+++ Given data

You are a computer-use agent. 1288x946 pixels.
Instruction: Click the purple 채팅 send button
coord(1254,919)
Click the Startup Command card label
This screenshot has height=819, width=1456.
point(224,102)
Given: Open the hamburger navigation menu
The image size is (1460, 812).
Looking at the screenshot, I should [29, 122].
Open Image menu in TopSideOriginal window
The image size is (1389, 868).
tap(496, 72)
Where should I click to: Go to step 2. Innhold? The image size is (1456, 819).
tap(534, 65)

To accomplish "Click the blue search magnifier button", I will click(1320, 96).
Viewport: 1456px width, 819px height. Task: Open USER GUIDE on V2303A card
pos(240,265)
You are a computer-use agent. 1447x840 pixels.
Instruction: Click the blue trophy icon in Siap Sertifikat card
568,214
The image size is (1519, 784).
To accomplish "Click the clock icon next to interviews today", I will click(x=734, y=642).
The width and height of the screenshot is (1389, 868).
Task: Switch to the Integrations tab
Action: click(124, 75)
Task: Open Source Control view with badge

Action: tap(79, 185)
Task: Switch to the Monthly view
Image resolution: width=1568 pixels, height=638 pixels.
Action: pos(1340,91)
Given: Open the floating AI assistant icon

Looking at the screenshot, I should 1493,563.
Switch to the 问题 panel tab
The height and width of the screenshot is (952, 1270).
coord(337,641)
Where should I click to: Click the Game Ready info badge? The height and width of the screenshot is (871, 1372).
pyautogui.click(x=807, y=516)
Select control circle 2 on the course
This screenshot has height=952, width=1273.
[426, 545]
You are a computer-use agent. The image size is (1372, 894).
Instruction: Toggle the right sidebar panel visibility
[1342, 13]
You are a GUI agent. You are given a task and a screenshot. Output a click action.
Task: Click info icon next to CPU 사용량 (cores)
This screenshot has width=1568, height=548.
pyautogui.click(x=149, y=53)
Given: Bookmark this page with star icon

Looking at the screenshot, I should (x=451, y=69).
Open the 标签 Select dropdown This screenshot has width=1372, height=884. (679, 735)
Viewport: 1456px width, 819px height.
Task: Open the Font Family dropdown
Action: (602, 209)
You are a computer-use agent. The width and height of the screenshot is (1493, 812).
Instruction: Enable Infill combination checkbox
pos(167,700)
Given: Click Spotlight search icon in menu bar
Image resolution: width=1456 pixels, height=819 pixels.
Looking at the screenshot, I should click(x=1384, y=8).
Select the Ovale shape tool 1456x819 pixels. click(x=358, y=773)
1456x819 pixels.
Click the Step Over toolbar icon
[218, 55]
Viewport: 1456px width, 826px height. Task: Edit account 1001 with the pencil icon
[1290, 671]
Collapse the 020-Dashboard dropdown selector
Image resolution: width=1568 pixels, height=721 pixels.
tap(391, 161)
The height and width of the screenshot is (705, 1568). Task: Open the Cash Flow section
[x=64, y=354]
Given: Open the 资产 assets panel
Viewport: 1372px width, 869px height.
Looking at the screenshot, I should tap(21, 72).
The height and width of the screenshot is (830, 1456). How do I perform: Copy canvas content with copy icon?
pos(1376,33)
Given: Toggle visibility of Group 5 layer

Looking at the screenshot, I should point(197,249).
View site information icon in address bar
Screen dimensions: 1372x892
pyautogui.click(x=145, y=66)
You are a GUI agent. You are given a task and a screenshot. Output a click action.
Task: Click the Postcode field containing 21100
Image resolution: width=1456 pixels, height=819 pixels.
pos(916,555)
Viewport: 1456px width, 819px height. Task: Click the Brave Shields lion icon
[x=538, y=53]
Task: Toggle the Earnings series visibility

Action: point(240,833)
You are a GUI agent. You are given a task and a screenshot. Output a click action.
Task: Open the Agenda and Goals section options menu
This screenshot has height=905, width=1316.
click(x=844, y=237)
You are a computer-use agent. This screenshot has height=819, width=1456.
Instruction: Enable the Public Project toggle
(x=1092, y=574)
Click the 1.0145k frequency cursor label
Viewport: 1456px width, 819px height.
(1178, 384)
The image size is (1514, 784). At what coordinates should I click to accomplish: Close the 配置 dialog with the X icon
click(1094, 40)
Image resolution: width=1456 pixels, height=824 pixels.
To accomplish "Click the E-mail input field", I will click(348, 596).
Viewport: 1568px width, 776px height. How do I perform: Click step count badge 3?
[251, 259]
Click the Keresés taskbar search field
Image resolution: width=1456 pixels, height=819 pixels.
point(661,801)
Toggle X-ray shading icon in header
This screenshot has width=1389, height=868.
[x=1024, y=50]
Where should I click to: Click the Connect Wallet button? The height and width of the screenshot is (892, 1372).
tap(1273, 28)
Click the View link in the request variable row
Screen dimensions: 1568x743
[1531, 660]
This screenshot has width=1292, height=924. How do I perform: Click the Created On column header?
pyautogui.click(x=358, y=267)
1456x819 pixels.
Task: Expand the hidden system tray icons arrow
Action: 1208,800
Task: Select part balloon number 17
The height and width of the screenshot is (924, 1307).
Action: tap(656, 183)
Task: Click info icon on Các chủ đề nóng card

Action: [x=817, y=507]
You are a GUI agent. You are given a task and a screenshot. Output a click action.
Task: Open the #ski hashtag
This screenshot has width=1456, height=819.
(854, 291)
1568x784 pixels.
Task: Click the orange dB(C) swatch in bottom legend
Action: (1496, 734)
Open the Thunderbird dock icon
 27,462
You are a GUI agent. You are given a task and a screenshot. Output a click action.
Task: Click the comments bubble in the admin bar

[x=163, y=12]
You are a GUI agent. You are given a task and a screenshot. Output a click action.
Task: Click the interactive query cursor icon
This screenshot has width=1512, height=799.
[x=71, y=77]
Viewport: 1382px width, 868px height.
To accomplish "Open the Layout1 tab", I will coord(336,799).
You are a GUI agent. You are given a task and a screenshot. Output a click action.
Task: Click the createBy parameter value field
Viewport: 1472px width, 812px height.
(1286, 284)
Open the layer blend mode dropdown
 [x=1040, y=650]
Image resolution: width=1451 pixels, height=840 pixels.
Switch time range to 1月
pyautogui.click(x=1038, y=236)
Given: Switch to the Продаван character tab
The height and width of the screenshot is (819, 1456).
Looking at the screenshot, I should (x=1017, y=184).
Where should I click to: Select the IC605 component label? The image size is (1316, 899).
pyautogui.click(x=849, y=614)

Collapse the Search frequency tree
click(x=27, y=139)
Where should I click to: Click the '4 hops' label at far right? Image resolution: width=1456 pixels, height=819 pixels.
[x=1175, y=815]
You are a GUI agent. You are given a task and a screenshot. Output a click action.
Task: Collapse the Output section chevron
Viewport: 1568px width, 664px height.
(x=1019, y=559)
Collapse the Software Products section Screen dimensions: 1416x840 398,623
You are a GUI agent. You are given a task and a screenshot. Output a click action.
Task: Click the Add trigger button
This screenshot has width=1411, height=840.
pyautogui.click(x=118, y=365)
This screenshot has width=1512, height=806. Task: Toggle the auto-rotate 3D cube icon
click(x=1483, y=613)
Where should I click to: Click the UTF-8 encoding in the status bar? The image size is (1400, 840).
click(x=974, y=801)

++++++

* **Assignment**:
Faithfully copy every entry, leaving nothing out.

* **Answer for this exercise**:
You are a computer-use agent. 1288x946 pixels.
Instruction: Click the purple 채팅 send button
coord(1254,919)
Click the Startup Command card label
This screenshot has height=819, width=1456.
point(224,102)
Given: Open the hamburger navigation menu
The image size is (1460, 812).
Looking at the screenshot, I should [29, 122].
Open Image menu in TopSideOriginal window
The image size is (1389, 868).
tap(496, 72)
Where should I click to: Go to step 2. Innhold? The image size is (1456, 819).
tap(534, 65)

To accomplish "Click the blue search magnifier button", I will click(1320, 96).
Viewport: 1456px width, 819px height. Task: Open USER GUIDE on V2303A card
pos(240,265)
You are a computer-use agent. 1447x840 pixels.
Instruction: Click the blue trophy icon in Siap Sertifikat card
568,214
The image size is (1519, 784).
To accomplish "Click the clock icon next to interviews today", I will click(x=734, y=642).
The width and height of the screenshot is (1389, 868).
Task: Switch to the Integrations tab
Action: click(124, 75)
Task: Open Source Control view with badge

Action: tap(79, 185)
Task: Switch to the Monthly view
Image resolution: width=1568 pixels, height=638 pixels.
Action: pos(1340,91)
Given: Open the floating AI assistant icon

Looking at the screenshot, I should 1493,563.
Switch to the 问题 panel tab
The height and width of the screenshot is (952, 1270).
coord(337,641)
Where should I click to: Click the Game Ready info badge? The height and width of the screenshot is (871, 1372).
pyautogui.click(x=807, y=516)
Select control circle 2 on the course
This screenshot has height=952, width=1273.
[426, 545]
You are a computer-use agent. The image size is (1372, 894).
Instruction: Toggle the right sidebar panel visibility
[1342, 13]
You are a GUI agent. You are given a task and a screenshot. Output a click action.
Task: Click info icon next to CPU 사용량 (cores)
This screenshot has width=1568, height=548.
pyautogui.click(x=149, y=53)
Given: Bookmark this page with star icon

Looking at the screenshot, I should (x=451, y=69).
Open the 标签 Select dropdown This screenshot has width=1372, height=884. (679, 735)
Viewport: 1456px width, 819px height.
Task: Open the Font Family dropdown
Action: (602, 209)
You are a computer-use agent. The width and height of the screenshot is (1493, 812).
Instruction: Enable Infill combination checkbox
pos(167,700)
Given: Click Spotlight search icon in menu bar
Image resolution: width=1456 pixels, height=819 pixels.
Looking at the screenshot, I should click(x=1384, y=8).
Select the Ovale shape tool 1456x819 pixels. click(x=358, y=773)
1456x819 pixels.
Click the Step Over toolbar icon
[218, 55]
Viewport: 1456px width, 826px height. Task: Edit account 1001 with the pencil icon
[1290, 671]
Collapse the 020-Dashboard dropdown selector
Image resolution: width=1568 pixels, height=721 pixels.
tap(391, 161)
The height and width of the screenshot is (705, 1568). Task: Open the Cash Flow section
[x=64, y=354]
Given: Open the 资产 assets panel
Viewport: 1372px width, 869px height.
Looking at the screenshot, I should tap(21, 72).
The height and width of the screenshot is (830, 1456). How do I perform: Copy canvas content with copy icon?
pos(1376,33)
Given: Toggle visibility of Group 5 layer

Looking at the screenshot, I should point(197,249).
View site information icon in address bar
Screen dimensions: 1372x892
pyautogui.click(x=145, y=66)
You are a GUI agent. You are given a task and a screenshot. Output a click action.
Task: Click the Postcode field containing 21100
Image resolution: width=1456 pixels, height=819 pixels.
pos(916,555)
Viewport: 1456px width, 819px height. Task: Click the Brave Shields lion icon
[x=538, y=53]
Task: Toggle the Earnings series visibility

Action: point(240,833)
You are a GUI agent. You are given a task and a screenshot. Output a click action.
Task: Open the Agenda and Goals section options menu
This screenshot has height=905, width=1316.
click(x=844, y=237)
You are a computer-use agent. This screenshot has height=819, width=1456.
Instruction: Enable the Public Project toggle
(x=1092, y=574)
Click the 1.0145k frequency cursor label
Viewport: 1456px width, 819px height.
(1178, 384)
The image size is (1514, 784). At what coordinates should I click to accomplish: Close the 配置 dialog with the X icon
click(1094, 40)
Image resolution: width=1456 pixels, height=824 pixels.
To accomplish "Click the E-mail input field", I will click(348, 596).
Viewport: 1568px width, 776px height. How do I perform: Click step count badge 3?
[251, 259]
Click the Keresés taskbar search field
Image resolution: width=1456 pixels, height=819 pixels.
point(661,801)
Toggle X-ray shading icon in header
This screenshot has width=1389, height=868.
[x=1024, y=50]
Where should I click to: Click the Connect Wallet button? The height and width of the screenshot is (892, 1372).
tap(1273, 28)
Click the View link in the request variable row
Screen dimensions: 1568x743
[1531, 660]
This screenshot has width=1292, height=924. How do I perform: Click the Created On column header?
pyautogui.click(x=358, y=267)
1456x819 pixels.
Task: Expand the hidden system tray icons arrow
Action: 1208,800
Task: Select part balloon number 17
The height and width of the screenshot is (924, 1307).
Action: tap(656, 183)
Task: Click info icon on Các chủ đề nóng card

Action: [x=817, y=507]
You are a GUI agent. You are given a task and a screenshot. Output a click action.
Task: Open the #ski hashtag
This screenshot has width=1456, height=819.
(854, 291)
1568x784 pixels.
Task: Click the orange dB(C) swatch in bottom legend
Action: (1496, 734)
Open the Thunderbird dock icon
 27,462
You are a GUI agent. You are given a task and a screenshot. Output a click action.
Task: Click the comments bubble in the admin bar

[x=163, y=12]
You are a GUI agent. You are given a task and a screenshot. Output a click action.
Task: Click the interactive query cursor icon
This screenshot has width=1512, height=799.
[x=71, y=77]
Viewport: 1382px width, 868px height.
To accomplish "Open the Layout1 tab", I will coord(336,799).
You are a GUI agent. You are given a task and a screenshot. Output a click action.
Task: Click the createBy parameter value field
Viewport: 1472px width, 812px height.
(1286, 284)
Open the layer blend mode dropdown
 [x=1040, y=650]
Image resolution: width=1451 pixels, height=840 pixels.
Switch time range to 1月
pyautogui.click(x=1038, y=236)
Given: Switch to the Продаван character tab
The height and width of the screenshot is (819, 1456).
Looking at the screenshot, I should (x=1017, y=184).
Where should I click to: Select the IC605 component label? The image size is (1316, 899).
pyautogui.click(x=849, y=614)

Collapse the Search frequency tree
click(x=27, y=139)
Where should I click to: Click the '4 hops' label at far right? Image resolution: width=1456 pixels, height=819 pixels.
[x=1175, y=815]
You are a GUI agent. You are given a task and a screenshot. Output a click action.
Task: Collapse the Output section chevron
Viewport: 1568px width, 664px height.
(x=1019, y=559)
Collapse the Software Products section Screen dimensions: 1416x840 398,623
You are a GUI agent. You are given a task and a screenshot. Output a click action.
Task: Click the Add trigger button
This screenshot has width=1411, height=840.
pyautogui.click(x=118, y=365)
This screenshot has width=1512, height=806. Task: Toggle the auto-rotate 3D cube icon
click(x=1483, y=613)
Where should I click to: Click the UTF-8 encoding in the status bar? The image size is (1400, 840).
click(x=974, y=801)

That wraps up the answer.